Please pick out every line in the data below that contains the string "width", and copy each of those lines.

[Item-finding records]
::::

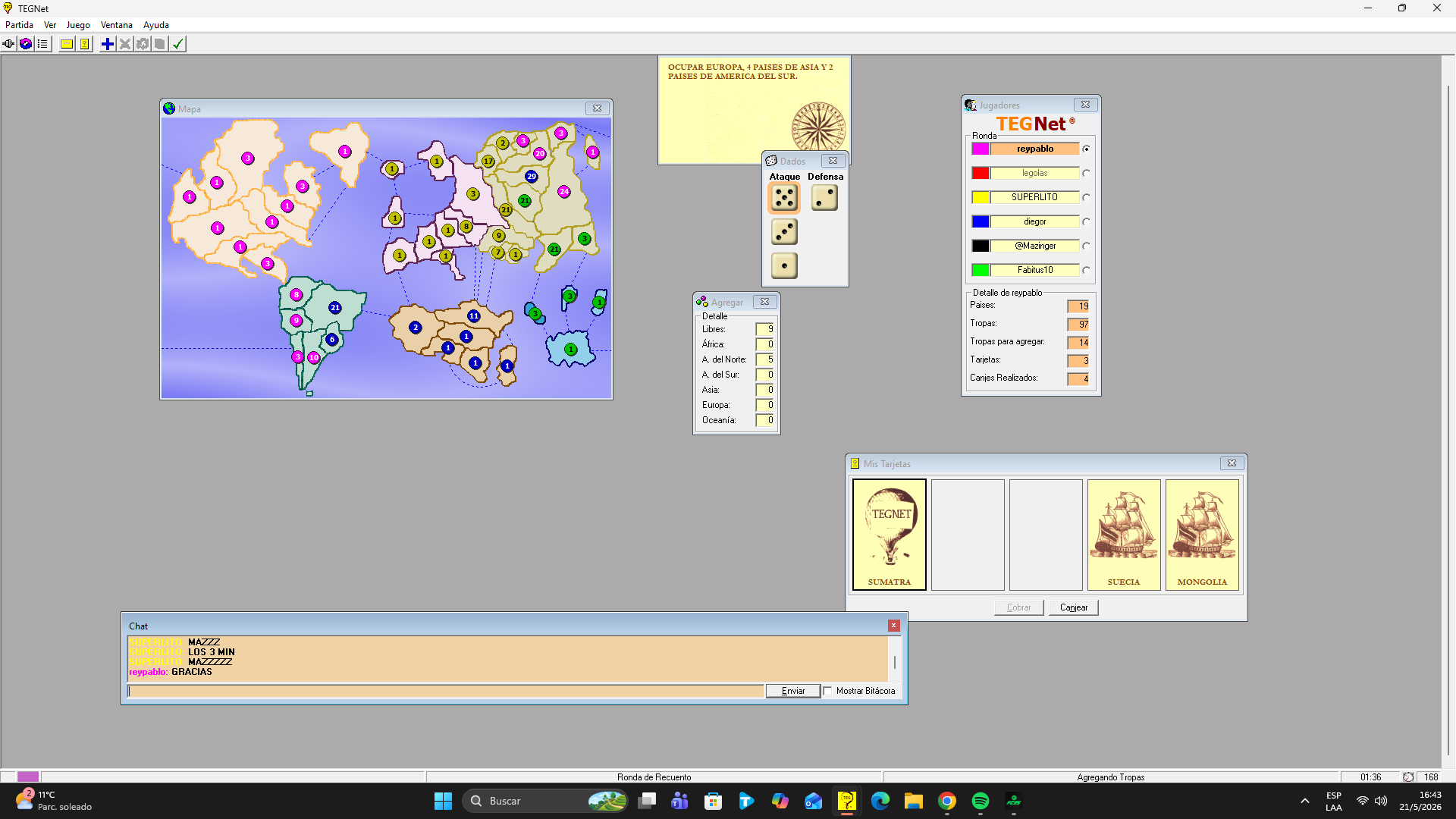Click the Canjear button
Viewport: 1456px width, 819px height.
(x=1073, y=607)
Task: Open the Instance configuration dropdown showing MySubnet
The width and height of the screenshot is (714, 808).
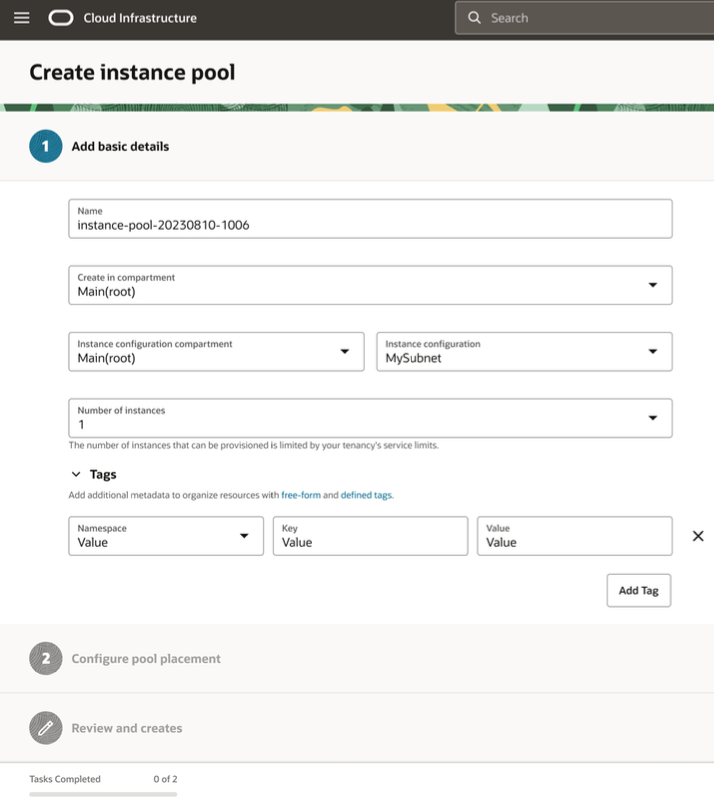Action: [x=655, y=351]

::::

* _Problem solution_
Viewport: 1456px width, 819px height.
The width and height of the screenshot is (714, 808).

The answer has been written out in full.